Namun Gepeng selalu mencari momen yang tepat untuk mendampingi mereka, tanpa ada unsur paksaan.
Motivasi Kayla dan Kamila terinspirasi dari nama besar sang ayah, meski terkadang tekanan lain pasti muncul.
“Pasti ada orang yang datang ke lapangan terus tahu kalau kita anaknya Ayah. Takutnya nanti ada orang berekspektasi tinggi,” ujar Kamila.
Di satu sisi, kembarannya, Kayla, merasa sebaliknya.
“Aduh, punya ayah kayak gini jadi enak gitu. Jadi, mau latihan kapan pun bisa. Mau dikasih solusi pun juga enak karena dia ngerti semua hal,” ujar Kayla.
Gepeng pun berhati-hati saat menonton pertandingan mereka.
“Saya tanya dulu sebelum tanding. ‘Besok final, ayah mau nonton boleh ga?’ Dia bilang, ‘Boleh,’” ungkapnya.
Kata-kata sang ayah selalu terngiang di benak Kayla dan Kamila.
“Ayah selalu bilang, main cuek aja sih. Karena aku kalo main, jujur aja, suka overthinking banget,” ungkap Kayla.
“Buat aku yang bener-bener berguna banget itu pede aja. Karena kalo pede tuh semua skill-nya bakal keluar,” imbuh Kamila.

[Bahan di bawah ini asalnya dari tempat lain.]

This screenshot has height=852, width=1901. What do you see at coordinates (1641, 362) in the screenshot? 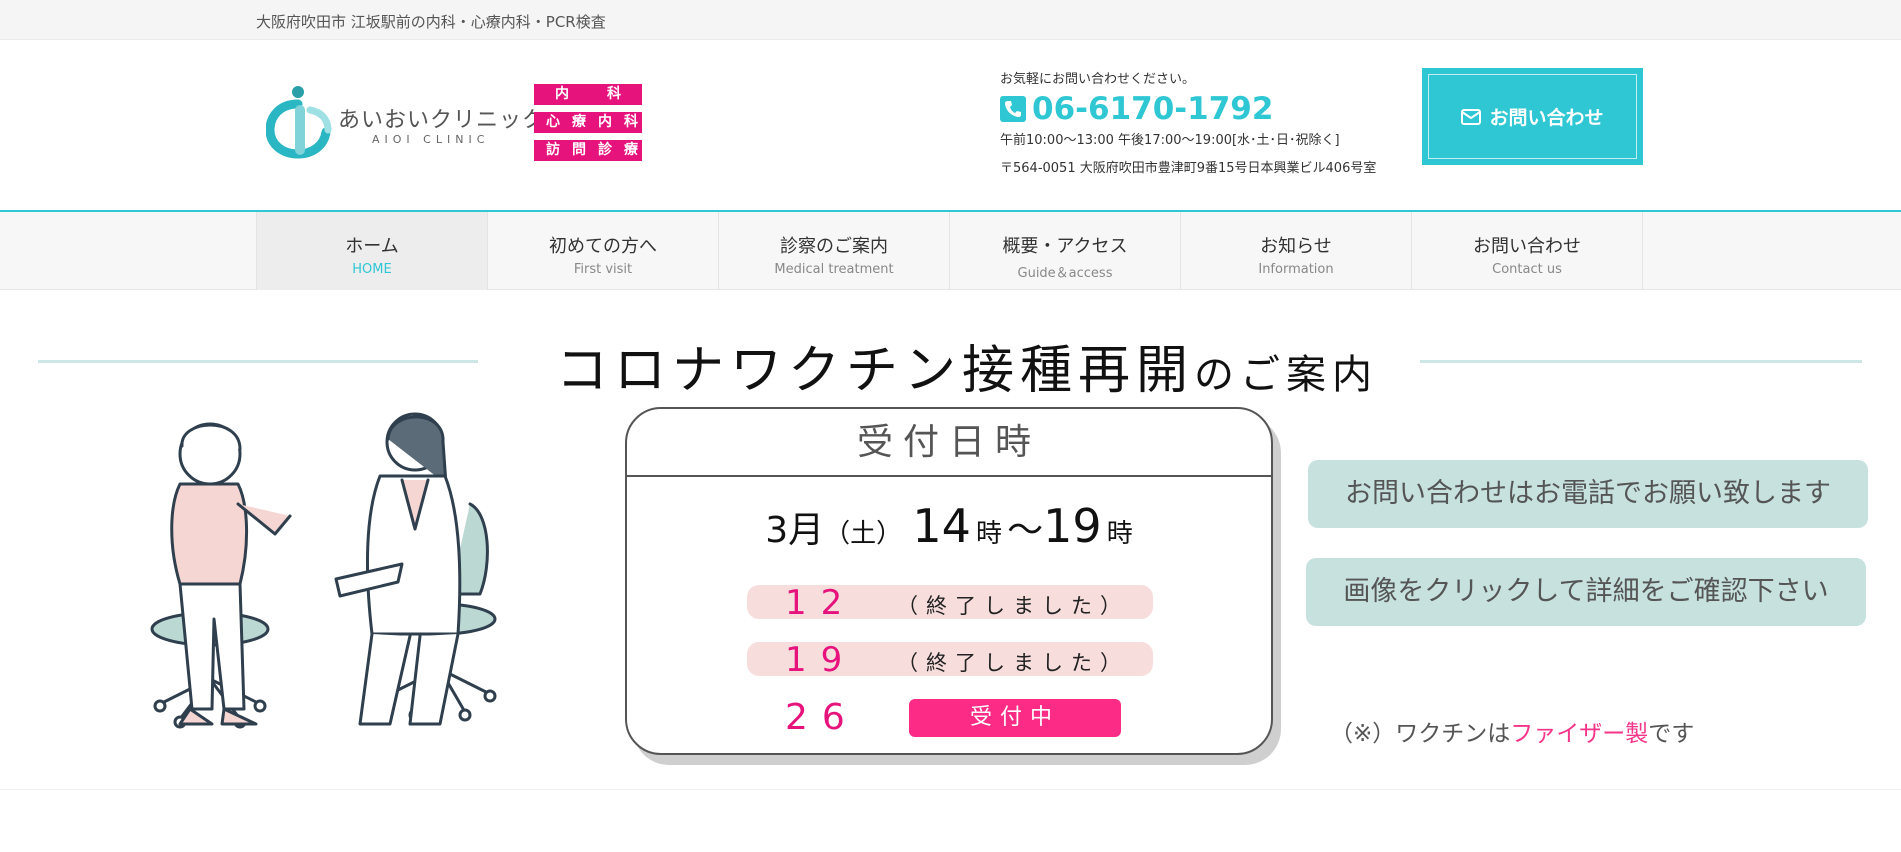
I see `banner-line-right` at bounding box center [1641, 362].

Berkaca dari kisah Hanny, Dani, Susi, dan Gepeng, terlihat jelas bahwa dukungan orang tua menjadi fondasi utama dalam perjuangan atlet muda di lapangan basket.
Hal ini sejalan dengan hasil penelitian oleh Zhendong Gao dkk di jurnal Frontiers of Psychology(2024).
Di sisi lain, penelitian juga mencatat bahwa tekanan berlebihan dari orang tua dapat memicu stres dan bahkan membuat anak kehilangan minat berolahraga.
Sejalan dengan itu, VV LaMange, editor olahraga di The East Vision, menyoroti pentingnya dukungan tanpa dominasi.
Sementara Rayhan Mahamed dalam artikelnya di The Mending Playbookmenawarkan solusi seperti komunikasi yang transparan, fokus pada usaha daripada hasil, dan dukungan emosional yang seimbang.
Pada akhirnya, perjuangan orang tua di balik layar, seperti yang dijalani dengan penuh cinta dan dedikasi oleh Hanny, Dani, Susi, dan Gepeng, menunjukkan bahwa dukungan yang bijak menjadi kunci keberhasilan atlet muda dalam menghadapi tantangan olahraga.